Me, Day 1 of Elf on the Shelf: I have so many ideas this year and they are all ?.
Me, Day 4 of Elf on the Shelf: this is why I know so many swear words. What the shit do I do today?
— Mike Reynolds (@EverydayGirlDad) November 26, 2017
8. The fun of the whole Elf On The Shelf thing wears off REALLY quickly.
1st year of Elf on the Shelf: I won't use it to discipline, just to bring joy.
Now: *Feet up, drinking wine.*
The Elf is watching, kids.— Jennifer S. White (@yenniwhite) November 22, 2016
9. The kids may love it, but the parents? Not so much.
Arguing with my husband over whose turn it is to move the Elf is what this season is really about.
— Mommy Owl (@Lhlodder) December 2, 2017
10. It’s all fun & games until your spouse slacks on his/her elf game.
Me: Where's your Shelf Elf today?
8: In my stocking
Me: What a lazy, unoriginal elf.
Wife [from other room]: MAYBE ANOTHER ELF SHOULD HELP MOVE HIM ONCE IN A WHILE.
— Rodney Lacroix (@moooooog35) December 10, 2017
11. The elf is supposed to keep kids in line, but- IT DOESN’T WORK.

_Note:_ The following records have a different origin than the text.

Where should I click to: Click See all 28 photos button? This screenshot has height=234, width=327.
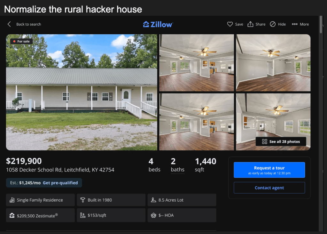pos(281,142)
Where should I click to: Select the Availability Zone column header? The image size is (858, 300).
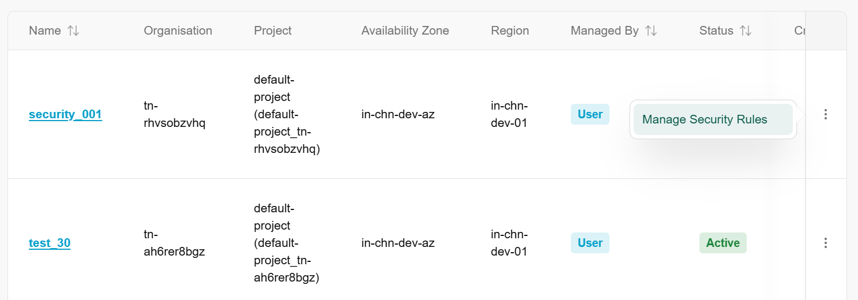click(405, 31)
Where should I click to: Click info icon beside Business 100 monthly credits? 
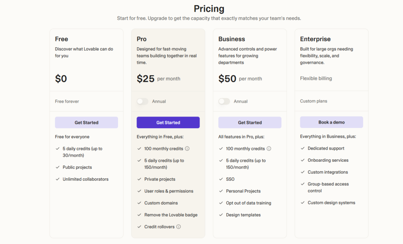269,149
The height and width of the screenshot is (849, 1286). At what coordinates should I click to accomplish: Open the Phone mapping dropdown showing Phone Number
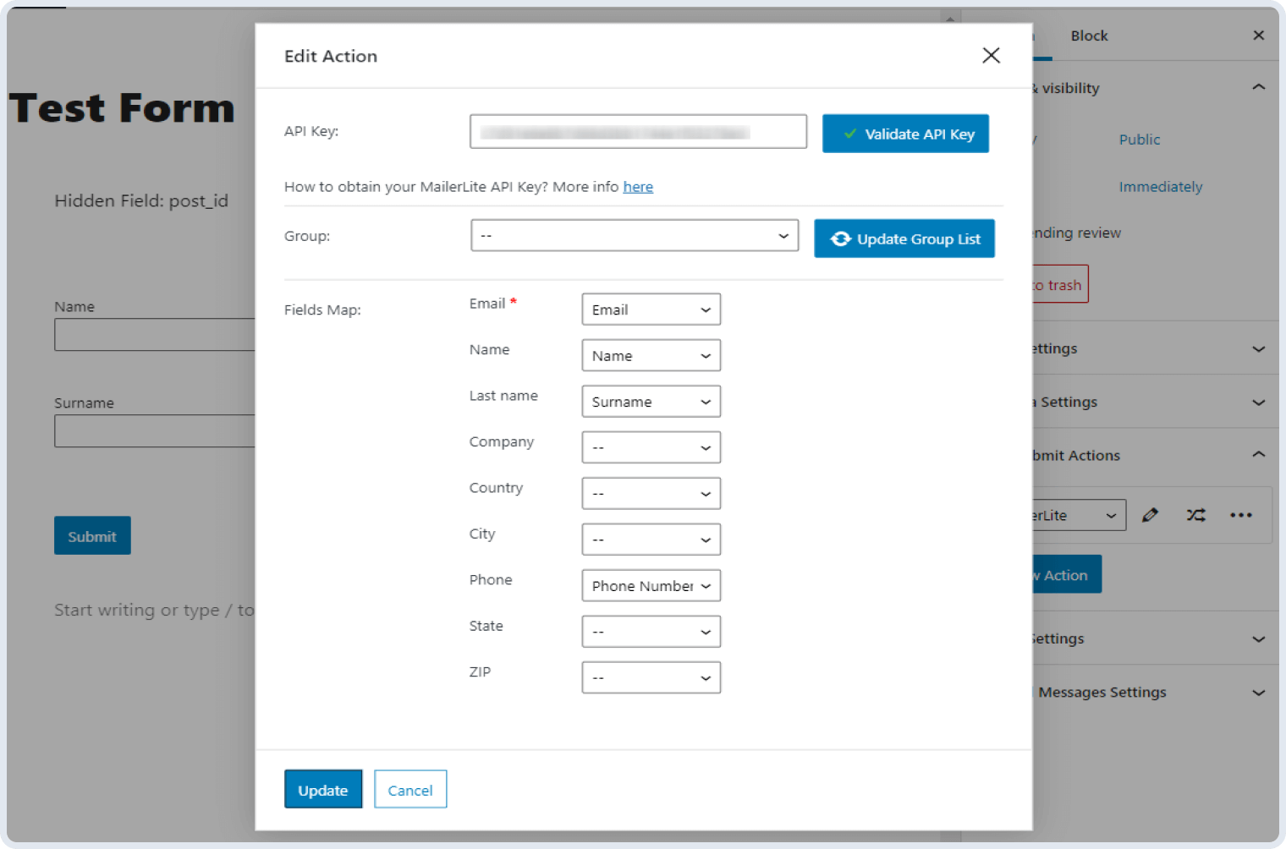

Son 1: Forget the naughty list. I'll be on the CRAZY list!
Son 2: And I'm going to be on the EVIL list!
Our Elf on the Shelf isn't working
— Unfiltered Mama (@UnfilteredMama) December 13, 2016
12. We end up resorting to more… desperate measures.
Get your kids to stay in bed by taping a walkie talkie to your elf on the shelf's back and whispering, "He sees you when you're sleeping."
— Mommy Cusses (@mommy_cusses) November 23, 2016
13. Or more painful measures (but at least they’re effective!).
An Elf on the Shelf that screams OH MY GOD I'M IN SO MUCH PAIN PLEASE STOP YOU'RE KILLING ME every time it hears your kid whine.
— The Dad (@thedad) November 29, 2016
14. Some parents are just OVER IT.
I see your Elf on the Shelf and raise you Creepy Toy in the Trash Can.
— A Bearer Of Dad News (@HomeWithPeanut) November 26, 2018
15. A few wise parents have even fired their elf, & they are my heroes!
If telling my kids that Santa fired their Elf on the Shelf this year is wrong, I don't want to be right.
— TheMotherOctopus (@MotherOctopusKJ) November 29, 2017
16. It’s time to send the elf back to where he came from: Santa. Or HELL.
I told my son to give an Elf on the Shelf to the mall Santa and whisper in his ear, "Please send him back to hell where he belongs, mall Santa."
— Abe Yospe (@Cheeseboy22) December 10, 2017
17. Or we can just stop doing this to ourselves!
This year I'll be trying a new variation of "Elf on a Shelf".
It's called "Mom on a Couch Not Doing Elf on a Shelf".
— Walking Outside In Slippers (@WalkingOutside) November 22, 2016
Looks like the Elf On The Shelf is well past his shelf life!